Re: [docs] [PATCH] ref-manual: document CVE_STATUS and CVE_STATUS_REASONING

[Michael Opdenacker <michael.opdenacker@bootlin.com>]

Hi Andrej

Many thanks for the documentation update!

See my comments below.

On 19.05.23 at 10:58, Andrej Valek via lists.yoctoproject.org wrote:
> Deprecate CVE_CHECK_IGNORE with CVE_STATUS
>
> Signed-off-by: Andrej Valek <andrej.valek@siemens.com>
> Signed-off-by: Peter Marko <peter.marko@siemens.com>
> ---
>   documentation/dev-manual/new-recipe.rst      |  4 +--
>   documentation/dev-manual/vulnerabilities.rst | 11 ++++---
>   documentation/ref-manual/classes.rst         |  9 ++++--
>   documentation/ref-manual/variables.rst       | 33 +++++++++++++++++---
>   4 files changed, 42 insertions(+), 15 deletions(-)
>
> diff --git a/documentation/dev-manual/new-recipe.rst b/documentation/dev-manual/new-recipe.rst
> index 4e74246a4..008f4b1ce 100644
> --- a/documentation/dev-manual/new-recipe.rst
> +++ b/documentation/dev-manual/new-recipe.rst
> @@ -1253,8 +1253,8 @@ In the following example, ``lz4`` is a makefile-based package::
>   
>      S = "${WORKDIR}/git"
>   
> -   # Fixed in r118, which is larger than the current version.
> -   CVE_CHECK_IGNORE += "CVE-2014-4715"
> +   CVE_STATUS[CVE-2014-4715] = "Patched"
> +   CVE_STATUS_REASONING[CVE-2014-4715] = "Fixed in r118, which is larger than the current version"
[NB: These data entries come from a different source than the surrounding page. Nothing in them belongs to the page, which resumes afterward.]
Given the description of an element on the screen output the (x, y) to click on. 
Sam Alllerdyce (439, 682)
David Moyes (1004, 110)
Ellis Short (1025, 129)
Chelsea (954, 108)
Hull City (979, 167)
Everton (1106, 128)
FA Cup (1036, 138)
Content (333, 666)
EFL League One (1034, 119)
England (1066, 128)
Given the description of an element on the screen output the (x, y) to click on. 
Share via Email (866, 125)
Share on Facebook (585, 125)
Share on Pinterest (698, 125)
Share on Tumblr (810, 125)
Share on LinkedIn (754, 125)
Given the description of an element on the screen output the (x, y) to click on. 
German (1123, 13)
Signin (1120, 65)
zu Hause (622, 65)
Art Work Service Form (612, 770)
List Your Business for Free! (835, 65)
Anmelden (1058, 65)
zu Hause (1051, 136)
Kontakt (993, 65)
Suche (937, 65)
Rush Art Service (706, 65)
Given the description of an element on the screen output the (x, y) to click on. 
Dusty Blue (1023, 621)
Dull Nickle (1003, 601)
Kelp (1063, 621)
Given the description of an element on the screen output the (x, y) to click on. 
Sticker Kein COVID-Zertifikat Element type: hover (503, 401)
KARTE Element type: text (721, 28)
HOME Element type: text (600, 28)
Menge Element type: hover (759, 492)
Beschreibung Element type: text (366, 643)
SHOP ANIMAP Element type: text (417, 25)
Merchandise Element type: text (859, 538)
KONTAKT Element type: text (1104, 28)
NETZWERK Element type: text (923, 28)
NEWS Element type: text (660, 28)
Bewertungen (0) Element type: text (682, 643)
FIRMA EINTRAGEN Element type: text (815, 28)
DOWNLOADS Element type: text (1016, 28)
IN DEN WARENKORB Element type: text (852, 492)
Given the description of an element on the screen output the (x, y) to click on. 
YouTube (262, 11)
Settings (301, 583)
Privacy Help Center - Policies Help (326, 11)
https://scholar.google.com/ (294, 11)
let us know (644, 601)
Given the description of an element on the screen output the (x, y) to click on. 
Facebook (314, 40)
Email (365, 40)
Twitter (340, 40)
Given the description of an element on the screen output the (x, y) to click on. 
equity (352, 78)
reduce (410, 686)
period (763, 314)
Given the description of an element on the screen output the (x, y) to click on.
Don't we say "higher" instead of "larger" for version numbers?

>   
>      EXTRA_OEMAKE = "PREFIX=${prefix} CC='${CC}' CFLAGS='${CFLAGS}' DESTDIR=${D} LIBDIR=${libdir} INCLUDEDIR=${includedir} BUILD_STATIC=no"
>   
> diff --git a/documentation/dev-manual/vulnerabilities.rst b/documentation/dev-manual/vulnerabilities.rst
> index 0ee3ec52c..071d80cbd 100644
> --- a/documentation/dev-manual/vulnerabilities.rst
> +++ b/documentation/dev-manual/vulnerabilities.rst
> @@ -158,7 +158,8 @@ CVE checker will then capture this information and change the CVE status to ``Pa
>   in the generated reports.
>   
>   If analysis shows that the CVE issue does not impact the recipe due to configuration, platform,
> -version or other reasons, the CVE can be marked as ``Ignored`` using the :term:`CVE_CHECK_IGNORE` variable.
> +version or other reasons, the CVE can be marked as ``Ignored`` or ``Not applicable`` using
> +the :term:`CVE_STATUS` variable flag.
>   As mentioned previously, if data in the CVE database is wrong, it is recommend to fix those
>   issues in the CVE database directly.
>   
> @@ -182,11 +183,11 @@ products defined in :term:`CVE_PRODUCT`. Then, for each found CVE:
>   -  If the package name (:term:`PN`) is part of
>      :term:`CVE_CHECK_SKIP_RECIPE`, it is considered as ``Patched``.
>   
> --  If the CVE ID is part of :term:`CVE_CHECK_IGNORE`, it is
> -   set as ``Ignored``.
> +-  If the CVE ID has status ``CVE_STATUS[<CVE ID>] = "Ignored"``, it is
> +   set as ``Ignored`` as same as for ``CVE_STATUS[<CVE ID>] = "Not applicable"``.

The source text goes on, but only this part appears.